→ ACTIVITY: The required output is every line from the one with "Where should I click to: Click the pin" through the final line of the data below, unchanged.

→ Pixel coordinate grounding data:

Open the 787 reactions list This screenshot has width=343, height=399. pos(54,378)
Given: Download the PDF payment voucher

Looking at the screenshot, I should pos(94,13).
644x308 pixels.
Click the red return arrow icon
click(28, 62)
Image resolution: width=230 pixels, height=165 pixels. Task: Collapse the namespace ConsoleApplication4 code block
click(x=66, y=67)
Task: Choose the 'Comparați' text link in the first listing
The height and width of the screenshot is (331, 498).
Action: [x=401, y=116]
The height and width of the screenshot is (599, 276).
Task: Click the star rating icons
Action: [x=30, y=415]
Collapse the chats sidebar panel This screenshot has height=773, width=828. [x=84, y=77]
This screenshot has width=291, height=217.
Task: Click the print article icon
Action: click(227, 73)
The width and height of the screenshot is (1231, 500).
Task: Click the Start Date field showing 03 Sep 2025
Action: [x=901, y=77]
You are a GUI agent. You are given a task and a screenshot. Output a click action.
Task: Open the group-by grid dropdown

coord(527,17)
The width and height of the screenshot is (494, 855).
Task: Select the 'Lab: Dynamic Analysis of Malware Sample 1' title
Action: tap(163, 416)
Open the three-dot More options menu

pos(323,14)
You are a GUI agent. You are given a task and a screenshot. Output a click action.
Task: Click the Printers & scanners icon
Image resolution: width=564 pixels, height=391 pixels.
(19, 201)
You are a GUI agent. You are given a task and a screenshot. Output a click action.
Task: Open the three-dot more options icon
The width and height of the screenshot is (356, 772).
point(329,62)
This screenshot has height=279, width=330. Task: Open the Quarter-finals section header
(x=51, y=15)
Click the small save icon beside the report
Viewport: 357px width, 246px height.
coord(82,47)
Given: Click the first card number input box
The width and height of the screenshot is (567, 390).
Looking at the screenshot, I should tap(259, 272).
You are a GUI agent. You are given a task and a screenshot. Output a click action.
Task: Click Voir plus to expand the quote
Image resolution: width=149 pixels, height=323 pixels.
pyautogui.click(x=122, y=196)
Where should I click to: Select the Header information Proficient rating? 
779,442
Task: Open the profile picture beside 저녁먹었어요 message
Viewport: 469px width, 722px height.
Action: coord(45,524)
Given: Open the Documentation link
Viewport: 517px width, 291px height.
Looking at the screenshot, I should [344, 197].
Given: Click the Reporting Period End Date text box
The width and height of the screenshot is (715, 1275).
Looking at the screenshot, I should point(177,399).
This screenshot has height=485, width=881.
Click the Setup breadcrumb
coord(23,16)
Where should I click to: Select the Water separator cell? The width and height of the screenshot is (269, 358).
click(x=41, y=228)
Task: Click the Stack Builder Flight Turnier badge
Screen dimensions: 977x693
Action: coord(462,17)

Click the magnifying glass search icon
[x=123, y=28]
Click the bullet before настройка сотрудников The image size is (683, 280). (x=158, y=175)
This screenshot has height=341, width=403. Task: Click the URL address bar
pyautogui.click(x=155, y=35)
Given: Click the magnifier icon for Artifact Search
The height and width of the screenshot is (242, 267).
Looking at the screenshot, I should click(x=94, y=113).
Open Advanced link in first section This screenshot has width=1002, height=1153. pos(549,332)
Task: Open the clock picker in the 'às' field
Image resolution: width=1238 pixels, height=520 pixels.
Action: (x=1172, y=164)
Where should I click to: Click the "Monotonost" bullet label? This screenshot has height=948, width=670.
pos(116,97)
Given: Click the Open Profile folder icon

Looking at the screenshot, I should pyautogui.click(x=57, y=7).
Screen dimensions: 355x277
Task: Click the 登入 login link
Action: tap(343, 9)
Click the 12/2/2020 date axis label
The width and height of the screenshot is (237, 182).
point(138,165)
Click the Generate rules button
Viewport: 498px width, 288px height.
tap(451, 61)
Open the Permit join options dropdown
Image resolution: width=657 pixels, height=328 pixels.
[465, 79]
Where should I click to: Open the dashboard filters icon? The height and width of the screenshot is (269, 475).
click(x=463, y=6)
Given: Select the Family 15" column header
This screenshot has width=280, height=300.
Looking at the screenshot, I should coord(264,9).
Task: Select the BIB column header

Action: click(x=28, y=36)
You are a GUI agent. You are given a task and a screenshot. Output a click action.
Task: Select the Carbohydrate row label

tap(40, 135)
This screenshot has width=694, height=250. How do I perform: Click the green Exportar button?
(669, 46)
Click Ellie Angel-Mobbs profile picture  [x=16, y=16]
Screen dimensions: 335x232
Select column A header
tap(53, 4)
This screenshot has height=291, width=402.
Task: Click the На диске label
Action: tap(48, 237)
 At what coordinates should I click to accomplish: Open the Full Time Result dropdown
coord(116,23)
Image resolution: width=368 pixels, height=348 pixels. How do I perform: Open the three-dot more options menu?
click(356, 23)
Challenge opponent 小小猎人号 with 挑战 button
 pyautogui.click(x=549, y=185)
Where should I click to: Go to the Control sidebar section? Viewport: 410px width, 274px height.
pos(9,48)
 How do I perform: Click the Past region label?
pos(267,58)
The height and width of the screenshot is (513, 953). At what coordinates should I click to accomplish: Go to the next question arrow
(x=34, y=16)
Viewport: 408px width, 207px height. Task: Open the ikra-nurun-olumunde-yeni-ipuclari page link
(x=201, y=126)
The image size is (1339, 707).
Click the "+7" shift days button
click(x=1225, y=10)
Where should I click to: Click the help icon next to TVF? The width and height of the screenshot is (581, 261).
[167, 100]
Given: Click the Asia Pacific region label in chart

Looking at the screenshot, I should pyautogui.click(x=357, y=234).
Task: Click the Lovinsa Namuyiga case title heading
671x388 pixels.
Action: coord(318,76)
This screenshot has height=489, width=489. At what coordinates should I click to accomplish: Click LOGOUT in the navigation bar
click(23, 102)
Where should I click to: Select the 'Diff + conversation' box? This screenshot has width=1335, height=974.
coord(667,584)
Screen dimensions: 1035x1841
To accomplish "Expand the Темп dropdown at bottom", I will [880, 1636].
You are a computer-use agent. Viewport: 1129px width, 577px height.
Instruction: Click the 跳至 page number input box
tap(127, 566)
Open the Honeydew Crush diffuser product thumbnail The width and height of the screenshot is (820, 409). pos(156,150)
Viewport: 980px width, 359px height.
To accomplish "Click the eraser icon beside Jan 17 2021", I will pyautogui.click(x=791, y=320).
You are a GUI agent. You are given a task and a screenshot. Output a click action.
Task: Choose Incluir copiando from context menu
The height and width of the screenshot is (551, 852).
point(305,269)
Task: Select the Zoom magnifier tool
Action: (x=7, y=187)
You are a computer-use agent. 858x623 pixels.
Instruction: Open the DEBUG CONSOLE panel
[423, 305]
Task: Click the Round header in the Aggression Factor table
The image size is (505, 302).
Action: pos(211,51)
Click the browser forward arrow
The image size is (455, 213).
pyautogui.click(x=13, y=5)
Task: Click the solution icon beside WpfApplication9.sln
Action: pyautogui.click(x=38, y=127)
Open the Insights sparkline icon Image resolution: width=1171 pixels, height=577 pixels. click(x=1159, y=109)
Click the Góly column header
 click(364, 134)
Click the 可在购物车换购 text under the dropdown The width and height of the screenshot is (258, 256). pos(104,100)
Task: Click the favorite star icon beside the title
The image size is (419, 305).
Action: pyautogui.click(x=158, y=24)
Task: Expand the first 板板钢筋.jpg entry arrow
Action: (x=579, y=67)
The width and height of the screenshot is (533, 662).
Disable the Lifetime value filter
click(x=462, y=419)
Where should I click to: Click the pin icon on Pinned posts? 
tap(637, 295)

→ ANSWER SPACE:
Where should I click to: Click the pin icon on Pinned posts? 
tap(637, 295)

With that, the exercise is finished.